Un exmilitar involucrado en el caso de amenazas contra el presidente Luis Abinader y su familia fue dejado en libertad bajo medidas cautelares, luego de una audiencia realizada en el juzgado de El Seibo. El hombre había realizado las amenazas a través de redes sociales, generando preocupación pública.
Al salir de la audiencia, el imputado pidió disculpas al país y al mandatario, asegurando que atraviesa dificultades emocionales. “Pido perdón al país, al presidente y a todo el mundo, estoy medio malo de la cabeza, estoy arrepentido”, expresó ante los medios.
El juez le impuso una garantía económica de cien mil pesos y la obligación de acudir periódicamente a un especialista en salud mental. Estas medidas buscan asegurar su tratamiento y seguimiento, a la vez que se garantiza el debido proceso.

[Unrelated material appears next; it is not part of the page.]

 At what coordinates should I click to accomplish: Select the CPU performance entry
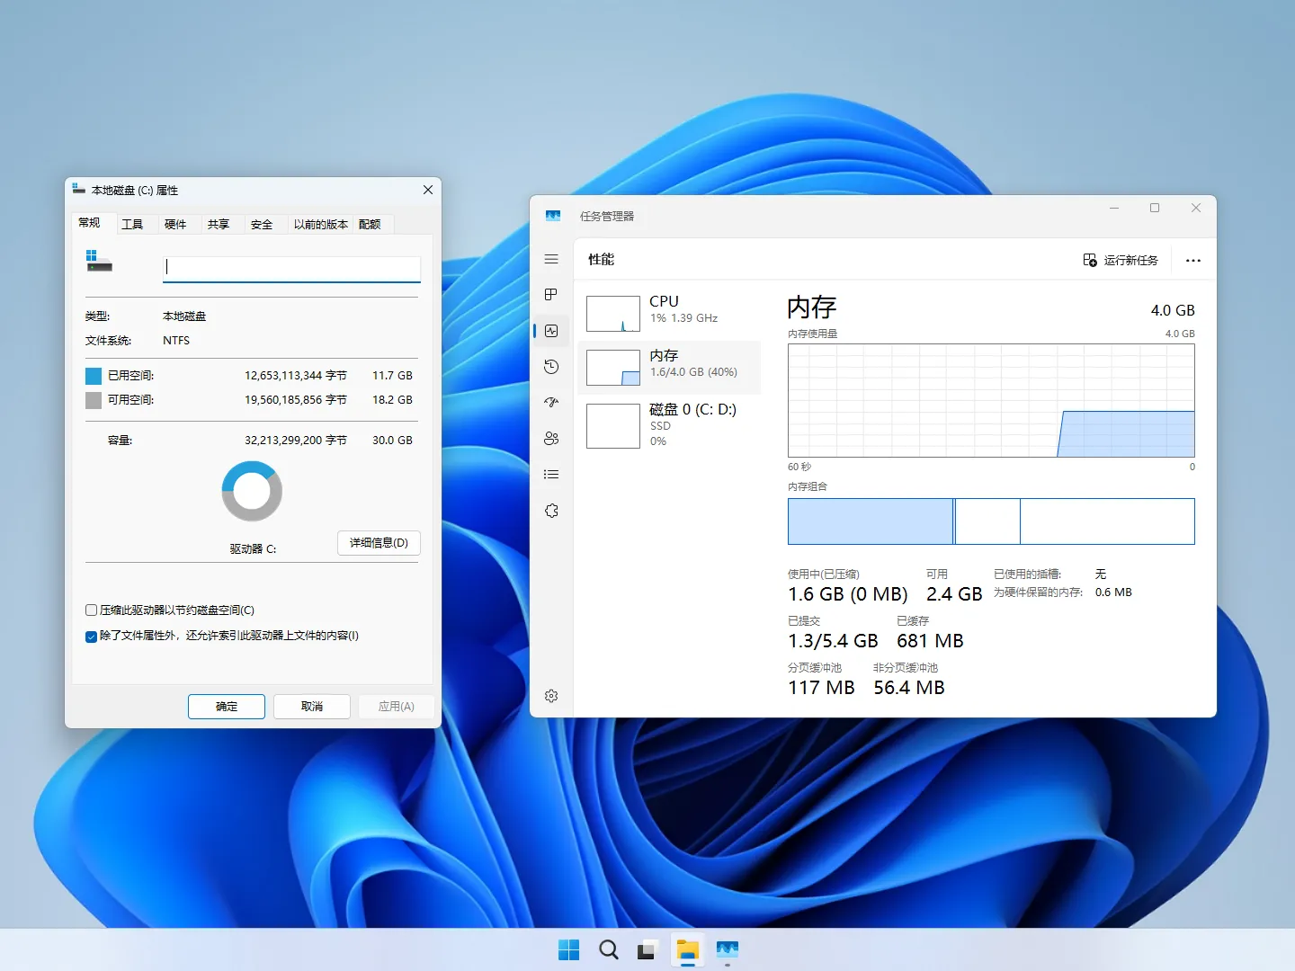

El caso ha abierto un debate sobre cómo manejar situaciones donde intervienen problemas de salud mental y acciones que comprometen la seguridad nacional. Diversas voces han señalado la importancia de un enfoque más humano sin dejar de lado la responsabilidad legal.
De acuerdo con fuentes del proceso, el seguimiento médico será determinante para evaluar su evolución y evitar posibles riesgos en el futuro, reforzando así la importancia del control institucional en este tipo de situaciones.